What about the hundreds of medical marijuana users and distributors that the Obama administration has already prosecuted and imprisoned? There are people imprisoned who did not threaten any of the “enforcement policies.”

Legal Marijuana Operations Up In Smoke

There’s no better example than medical marijuana dispensary operator Aaron Sandusky. He ran three successful dispensaries. He complied with California state law, paid his taxes, and cooperated with law enforcement, including the FBI. Nonetheless, he was raided multiple times. Sandusky continued to operate his cannabis business thinking that the Constitution gave Californians the opportunity to enact their own laws. He’s in a Texas federal prison (the California prisons are overcrowded) only months into a 10-year sentence. He did not sell to minors, run guns, cause violence, sell heroin, or fund a cartel. He's in prison because of the size and profitability of his medical marijuana operation.

Protesters gathered in downtown Berkeley, California on a May afternoon to fight federal action against one of the country’s oldest and well-respected medical marijuana dispensaries, Berkeley Patients Group (BPG), according to Berkeleyside. BPG had received a letter from U.S. Attorney Melinda Haag last year, claiming its location broke state law because it was within 1,000 feet of a school. The dispensary moved its location. It was then served with a lawsuit by Haag that attempted to seize the property and close the business although it did not specify state laws that were broken. The city joined BPG’s claim to fight Haag’s forfeiture action suit, claiming that the closure of BPG will harm the city because it means the loss of hundreds of thousands of dollars in tax revenue and will result in more illegal street sales of marijuana.The city can join BPG’s fight because the forfeiture law “allows a process for other parties who have an interest in the property to file a claim.”

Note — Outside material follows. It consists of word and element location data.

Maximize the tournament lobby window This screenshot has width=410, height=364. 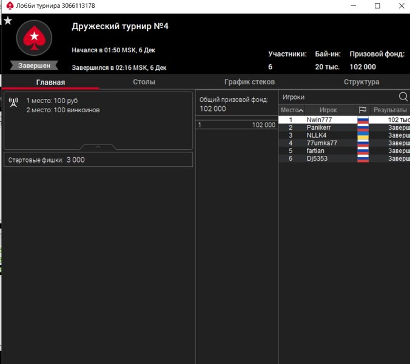click(377, 6)
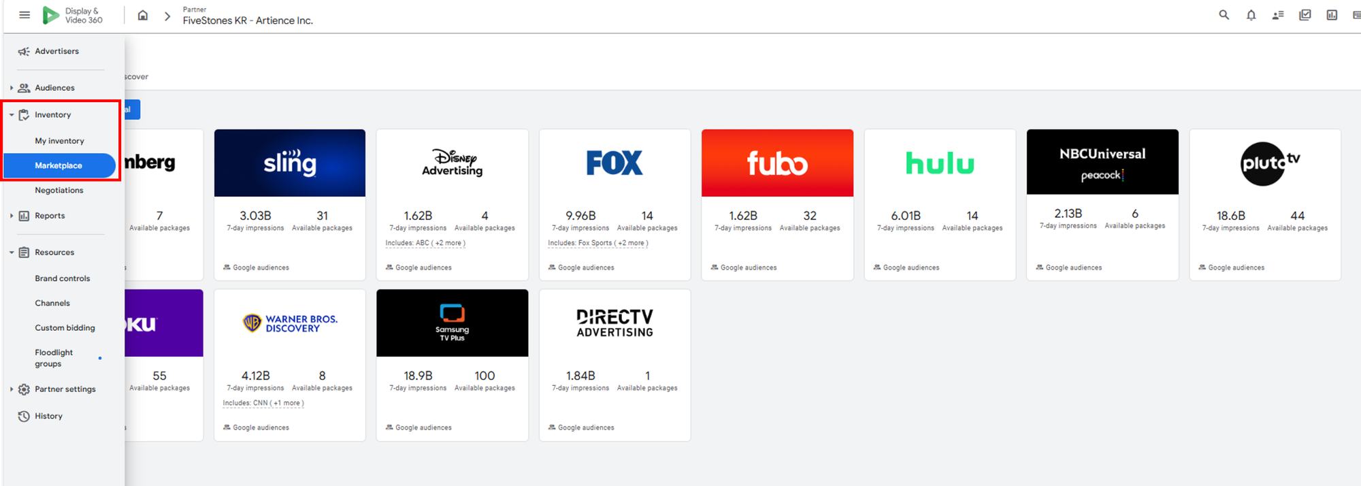
Task: Open the search magnifier icon
Action: tap(1224, 15)
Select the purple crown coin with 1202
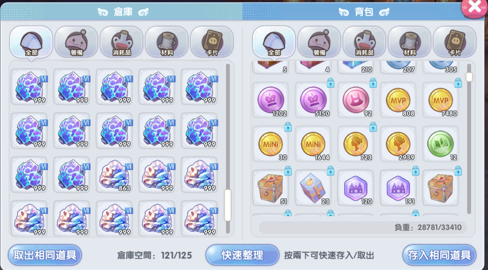 270,100
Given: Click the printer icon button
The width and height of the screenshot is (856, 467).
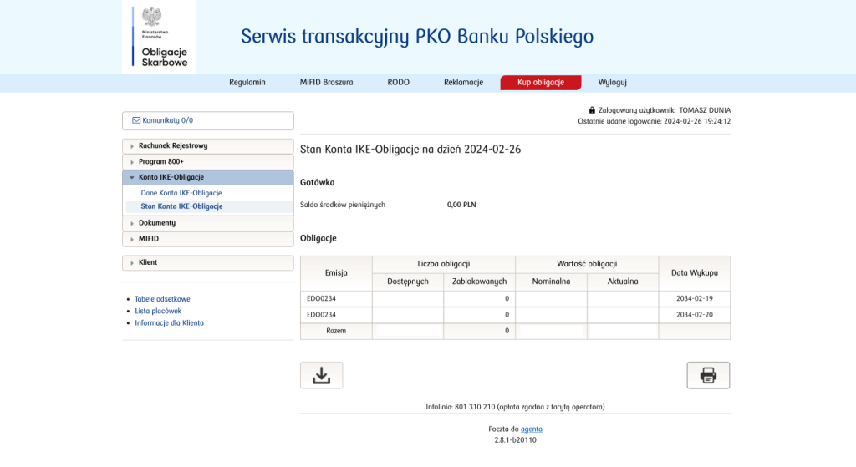Looking at the screenshot, I should [708, 375].
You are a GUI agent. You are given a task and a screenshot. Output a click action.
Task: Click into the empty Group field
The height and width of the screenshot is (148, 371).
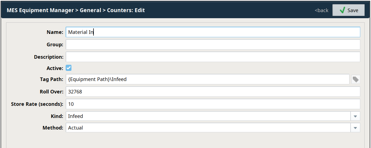click(x=212, y=44)
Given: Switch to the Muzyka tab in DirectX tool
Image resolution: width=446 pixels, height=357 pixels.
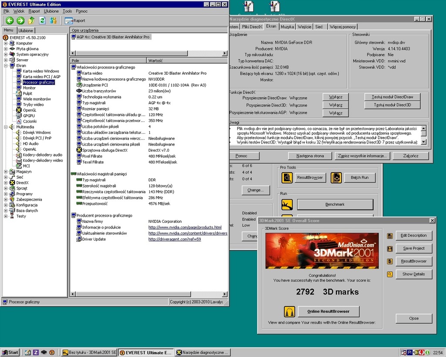Looking at the screenshot, I should pyautogui.click(x=287, y=27).
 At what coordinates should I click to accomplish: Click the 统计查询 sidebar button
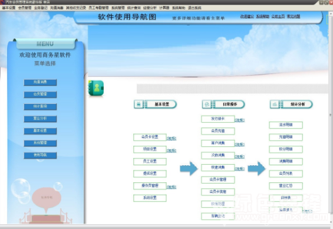click(40, 106)
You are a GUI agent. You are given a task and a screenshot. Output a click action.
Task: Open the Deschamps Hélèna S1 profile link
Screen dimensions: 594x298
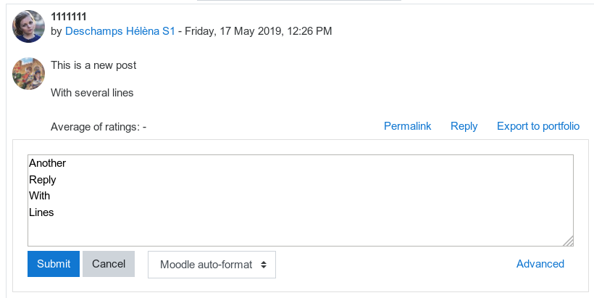pyautogui.click(x=120, y=31)
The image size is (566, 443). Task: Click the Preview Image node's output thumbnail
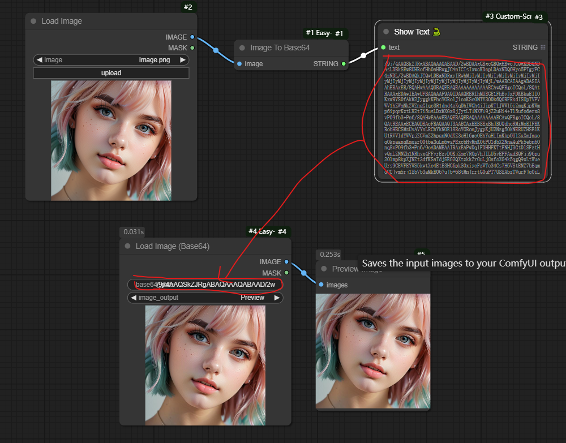point(372,350)
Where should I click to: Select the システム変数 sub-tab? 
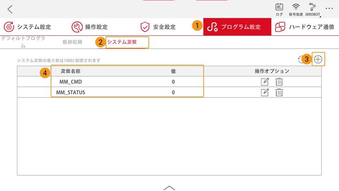pos(122,42)

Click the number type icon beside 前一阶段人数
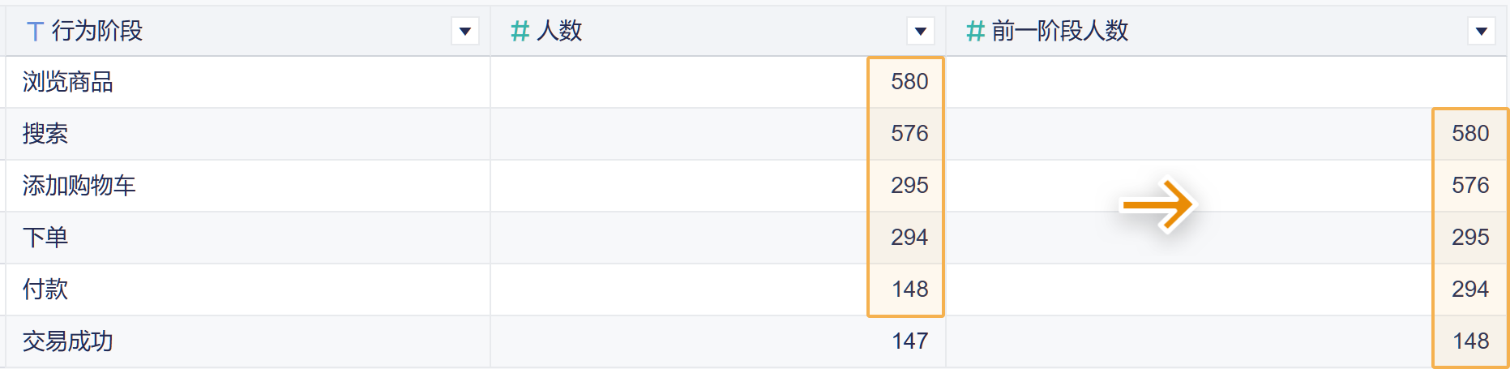(x=975, y=32)
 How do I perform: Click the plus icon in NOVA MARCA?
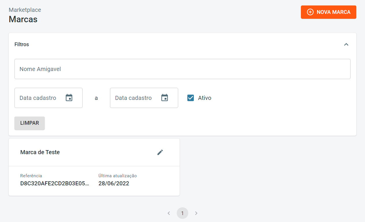(x=310, y=12)
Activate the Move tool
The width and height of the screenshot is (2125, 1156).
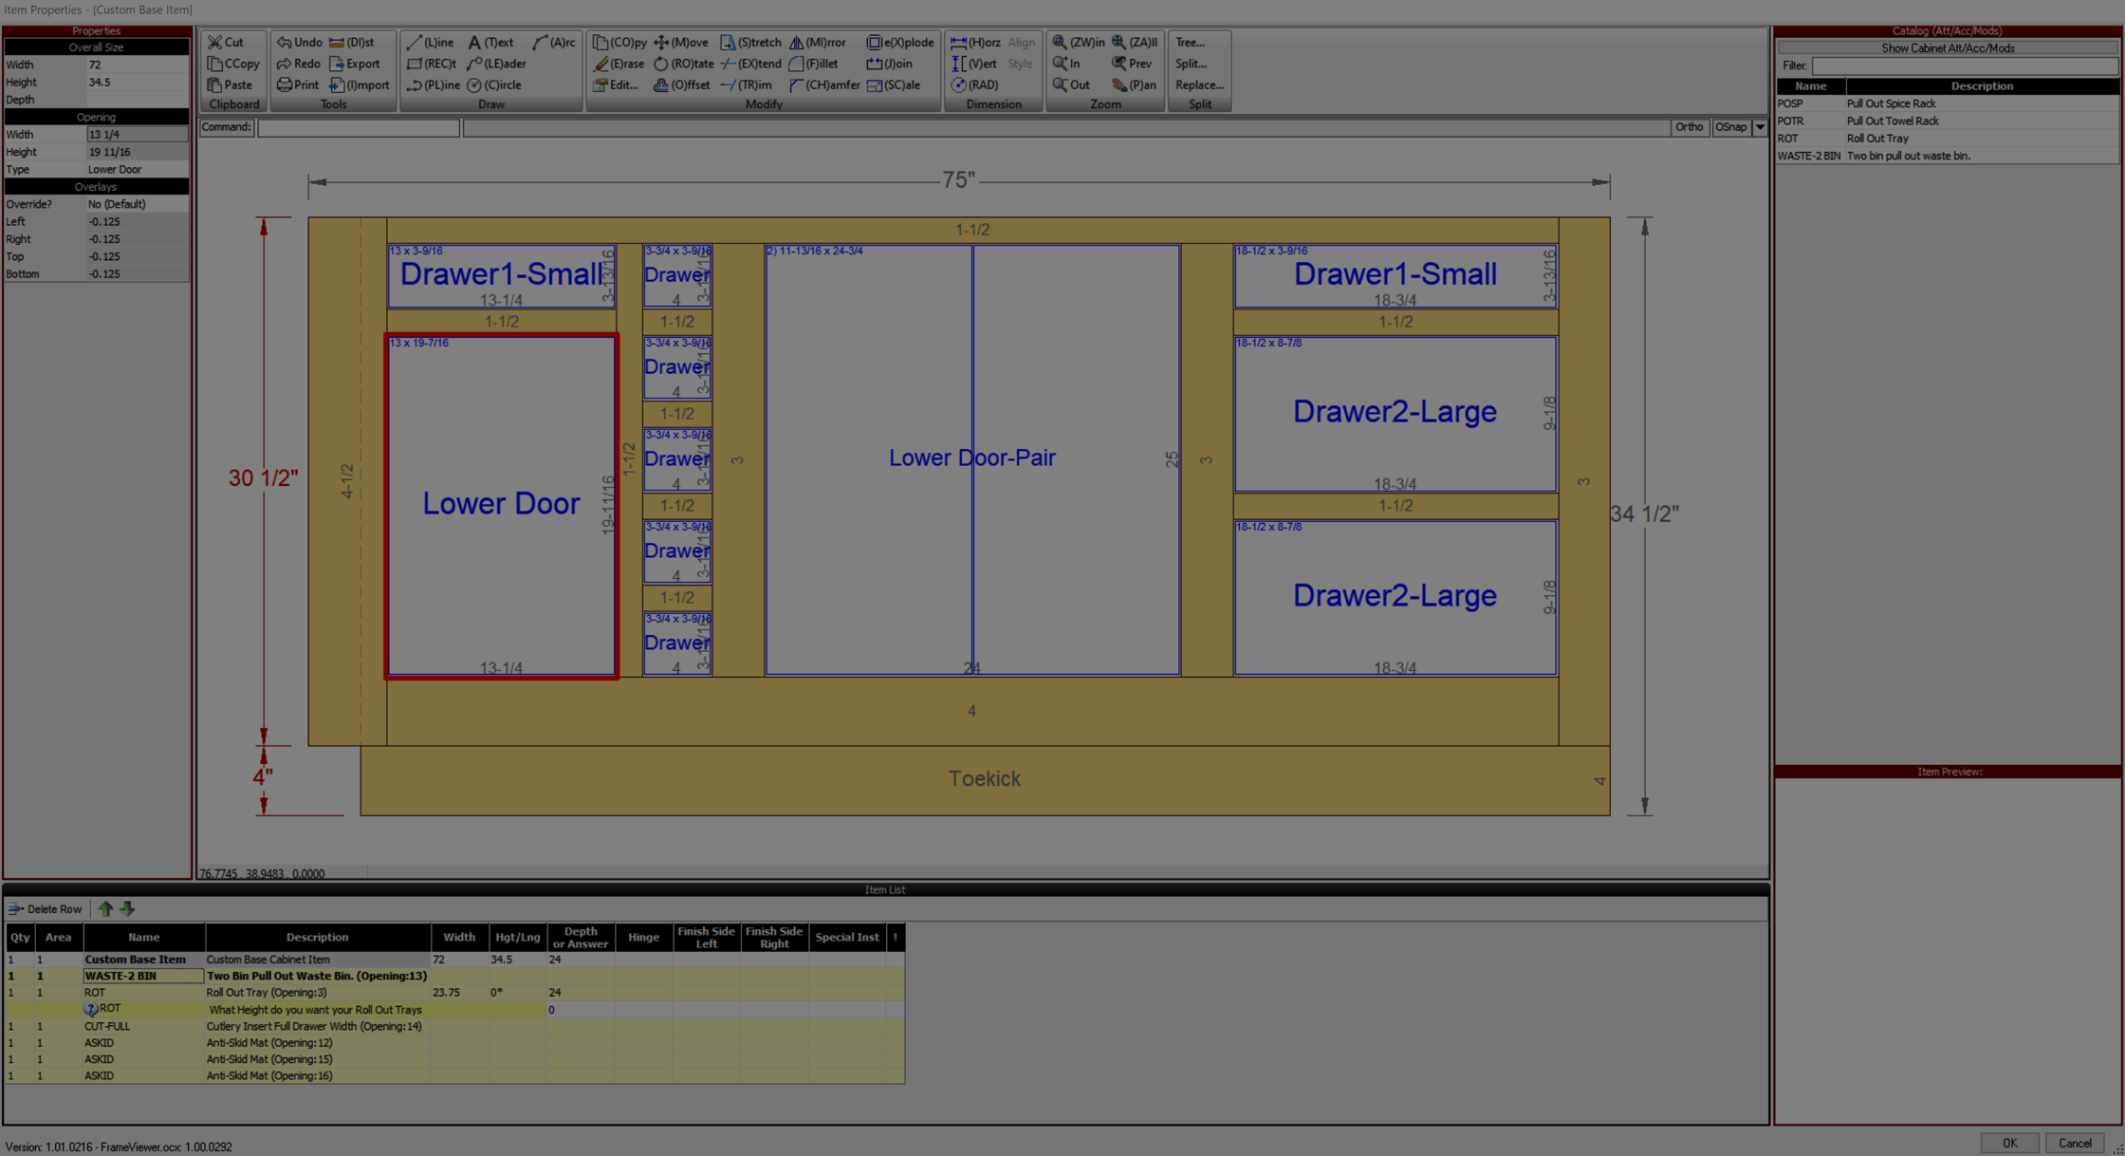pos(679,42)
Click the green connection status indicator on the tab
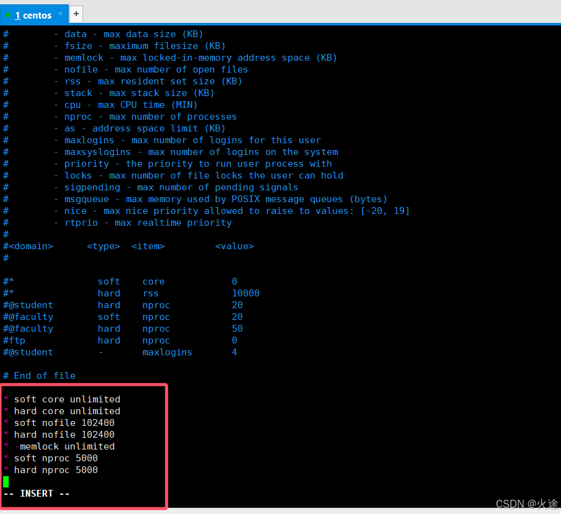The image size is (561, 514). tap(8, 14)
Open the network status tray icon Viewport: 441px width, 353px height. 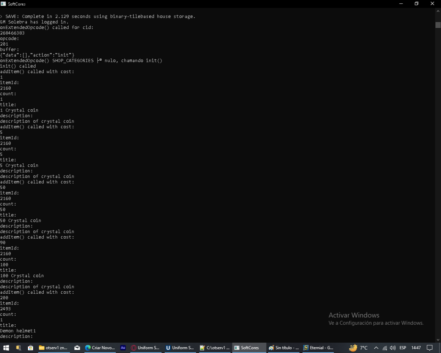coord(385,348)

In July, NBC News reported that federal agents raided several medical marijuana dispensaries in Washington — a state which decriminalized the drug last year. The U.S. Drug Enforcement Administration's Seattle office confirmed in a brief statement that "several search warrants were executed involving marijuana storefronts" in the Puget Sound region around Seattle.

It would seem the stated enemy in many of the prosecuted cases is profit. Whoever is coordinating the efforts from the federal level is clearly unsettled by the increasing acceptance of a legal and regulated marijuana trade and what it means for the drug war bureaucracy that employs them.

Whether or not Deputy Attorney General Cole’s memo will make a difference in federal action against legal marijuana business remains to be seen. The memo can be retracted or revised at any moment. Legal marijuana businesses can only hold their breath and see what happens next.